◆ WORK TO BE COMPLETED:
Here is a block of records. Copy every line in it that includes "computer".

(DATA SHOWN)

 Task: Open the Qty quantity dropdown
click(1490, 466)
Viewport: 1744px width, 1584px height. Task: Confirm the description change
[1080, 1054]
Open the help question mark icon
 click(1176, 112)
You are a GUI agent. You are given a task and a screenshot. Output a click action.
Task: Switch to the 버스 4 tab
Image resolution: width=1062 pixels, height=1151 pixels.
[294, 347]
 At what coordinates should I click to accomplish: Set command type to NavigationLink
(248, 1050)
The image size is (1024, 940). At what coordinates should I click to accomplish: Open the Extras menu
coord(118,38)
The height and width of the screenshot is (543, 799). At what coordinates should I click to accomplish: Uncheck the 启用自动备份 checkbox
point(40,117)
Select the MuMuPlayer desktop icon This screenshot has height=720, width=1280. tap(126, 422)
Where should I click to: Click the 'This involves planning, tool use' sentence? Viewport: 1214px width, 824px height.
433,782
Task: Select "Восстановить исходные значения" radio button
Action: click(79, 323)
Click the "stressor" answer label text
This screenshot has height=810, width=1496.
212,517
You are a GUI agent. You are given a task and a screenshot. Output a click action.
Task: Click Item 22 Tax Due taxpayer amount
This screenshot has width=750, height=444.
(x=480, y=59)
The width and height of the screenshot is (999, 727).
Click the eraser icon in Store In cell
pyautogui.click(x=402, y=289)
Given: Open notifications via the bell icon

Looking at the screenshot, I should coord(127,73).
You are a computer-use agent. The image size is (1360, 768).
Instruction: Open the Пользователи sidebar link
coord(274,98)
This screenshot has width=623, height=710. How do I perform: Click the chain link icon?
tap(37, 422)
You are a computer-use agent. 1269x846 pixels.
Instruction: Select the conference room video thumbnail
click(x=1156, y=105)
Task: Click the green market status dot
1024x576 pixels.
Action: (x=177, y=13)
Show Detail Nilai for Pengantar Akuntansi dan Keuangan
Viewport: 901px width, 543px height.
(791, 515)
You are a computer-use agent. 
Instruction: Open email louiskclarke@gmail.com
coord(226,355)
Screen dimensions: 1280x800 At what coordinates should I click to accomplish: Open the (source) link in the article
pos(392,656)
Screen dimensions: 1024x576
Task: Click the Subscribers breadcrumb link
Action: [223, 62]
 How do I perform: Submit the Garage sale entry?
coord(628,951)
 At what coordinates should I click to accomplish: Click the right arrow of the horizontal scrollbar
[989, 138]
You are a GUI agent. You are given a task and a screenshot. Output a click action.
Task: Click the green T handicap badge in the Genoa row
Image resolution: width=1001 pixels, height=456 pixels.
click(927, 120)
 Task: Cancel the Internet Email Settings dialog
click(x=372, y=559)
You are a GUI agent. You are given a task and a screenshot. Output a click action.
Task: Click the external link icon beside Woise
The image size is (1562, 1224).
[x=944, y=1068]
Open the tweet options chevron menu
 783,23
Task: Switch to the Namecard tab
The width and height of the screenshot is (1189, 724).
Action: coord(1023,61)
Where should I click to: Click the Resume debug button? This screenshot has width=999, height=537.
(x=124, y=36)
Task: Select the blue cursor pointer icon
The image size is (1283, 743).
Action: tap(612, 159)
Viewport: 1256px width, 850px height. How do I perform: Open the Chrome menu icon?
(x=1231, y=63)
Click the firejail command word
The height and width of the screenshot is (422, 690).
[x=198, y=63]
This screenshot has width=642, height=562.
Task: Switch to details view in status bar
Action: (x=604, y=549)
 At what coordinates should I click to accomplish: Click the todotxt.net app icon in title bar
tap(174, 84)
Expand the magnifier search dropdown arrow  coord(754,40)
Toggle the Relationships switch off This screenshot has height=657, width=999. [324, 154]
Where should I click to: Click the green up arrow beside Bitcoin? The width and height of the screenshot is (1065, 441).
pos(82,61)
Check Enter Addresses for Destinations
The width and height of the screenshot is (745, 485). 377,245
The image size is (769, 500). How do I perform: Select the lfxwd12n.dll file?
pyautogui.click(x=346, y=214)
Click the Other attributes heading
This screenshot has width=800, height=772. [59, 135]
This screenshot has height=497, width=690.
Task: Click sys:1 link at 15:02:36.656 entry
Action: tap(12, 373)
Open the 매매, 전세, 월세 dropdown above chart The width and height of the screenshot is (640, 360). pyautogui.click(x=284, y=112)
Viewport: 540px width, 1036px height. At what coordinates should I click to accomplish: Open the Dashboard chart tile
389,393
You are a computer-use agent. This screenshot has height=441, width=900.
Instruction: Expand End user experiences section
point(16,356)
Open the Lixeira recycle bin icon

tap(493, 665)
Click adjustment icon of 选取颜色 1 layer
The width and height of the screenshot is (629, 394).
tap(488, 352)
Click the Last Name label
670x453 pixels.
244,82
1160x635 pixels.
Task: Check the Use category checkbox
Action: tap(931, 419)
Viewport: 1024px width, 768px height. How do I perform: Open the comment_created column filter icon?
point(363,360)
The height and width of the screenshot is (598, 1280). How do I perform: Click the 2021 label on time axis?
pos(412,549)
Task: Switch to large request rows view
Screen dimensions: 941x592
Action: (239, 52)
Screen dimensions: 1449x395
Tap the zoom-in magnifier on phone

(End DATA SHOWN)

◆ TASK RESULT:
You are a computer-use agent. The image size is (1360, 768).
You are a computer-use agent. 1269x846 pixels.
You are a computer-use agent. 
You are a computer-use agent. This screenshot has height=441, width=900.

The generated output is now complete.